- Your goal: According to the text on the KEYNOTE-651 trial, which MEK inhibitor was added in cohorts C and E?

- Excerpt provided:
#####

Richard Kim, MD, discussed key findings of the phase 1b KEYNOTE-651 trial, examining pembrolizumab plus standard chemotherapy in patients with microsatellite-stable or mismatch repair–proficient colorectal cancer.
In an interview with CancerNetwork® during the 2022 American Society of Clinical Oncology (ASCO) Annual Meeting, Richard Kim, MD, service chief of Medical Gastrointestinal Oncology and senior member in the Gastrointestinal Oncology Department at Moffitt Cancer Center in Tampa, Florida, highlights key findings from the phase 1b KEYNOTE-651 trial (NCT03374254) of patients with microsatellite-stable (MSS) or mismatch repair–proficient (pMMR) metastatic colorectal cancer.
Data that read out at ASCO included results from cohort B of patients with no prior systemic therapy who were treated with 200 mg of pembrolizumab (Keytruda) every 3 weeks and modified oxaliplatin, leucovorin, and fluorouracil (5-FU; mFOLFOX) every 2 weeks and cohort D of patients who were previously treated with a chemotherapy regimen who received pembrolizumab plus irinotecan, leucovorin, and 5-FU (FOLFIRI) every 2 weeks. The median follow-up in both respective arms was 30.2 months and 33.5 months and median progression-free survival (PFS) was 8.6 months and 8.3 months.
KEYNOTE-651 had 5 cohorts: A, B, C, D, and E. The B and D cohorts that I had the pleasure to present [looked at] a combination of chemotherapy [in the] first line with FOLFOX plus pembrolizumab or second-line FOLFIRI plus pembrolizumab. Just a little bit of background, cohort A, C, and E are [examining] a similar combination, but they added a MEK inhibitor. Combination A is just a combination of a MEK inhibitor plus pembrolizumab. Cohorts C and E are the same thing; it was FOLFOX plus pembrolizumab, but they added a MEK inhibitor with binimetinib [Mektovi] in those 2 arms. Cohorts B and D were straightforward without any targeted therapy—just adding chemotherapy with pembrolizumab in [patients with MSS] colorectal cancer. The result was not a randomized. What you saw was that there was activity with the combination in terms of response rate, along with some PFS and overall survival.

#####

- Raw data:
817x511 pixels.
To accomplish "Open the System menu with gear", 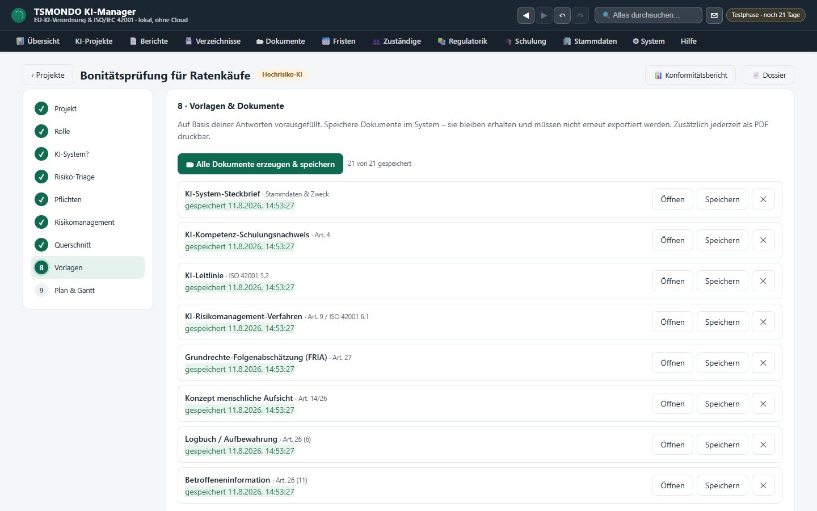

#####

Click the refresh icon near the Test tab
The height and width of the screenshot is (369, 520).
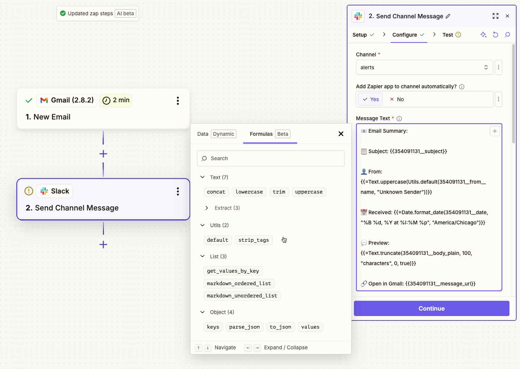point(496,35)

#####

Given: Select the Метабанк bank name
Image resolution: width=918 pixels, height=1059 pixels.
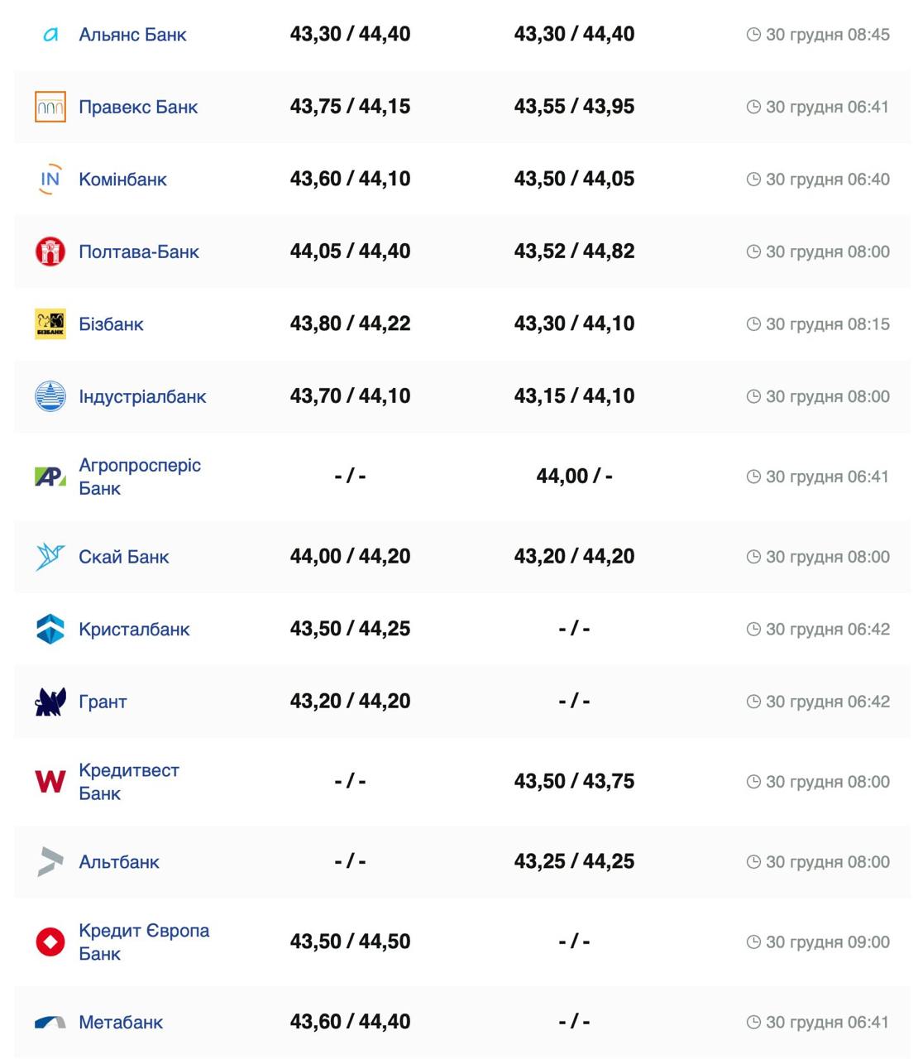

#####

- Answer box: Binimetinib (Mektovi).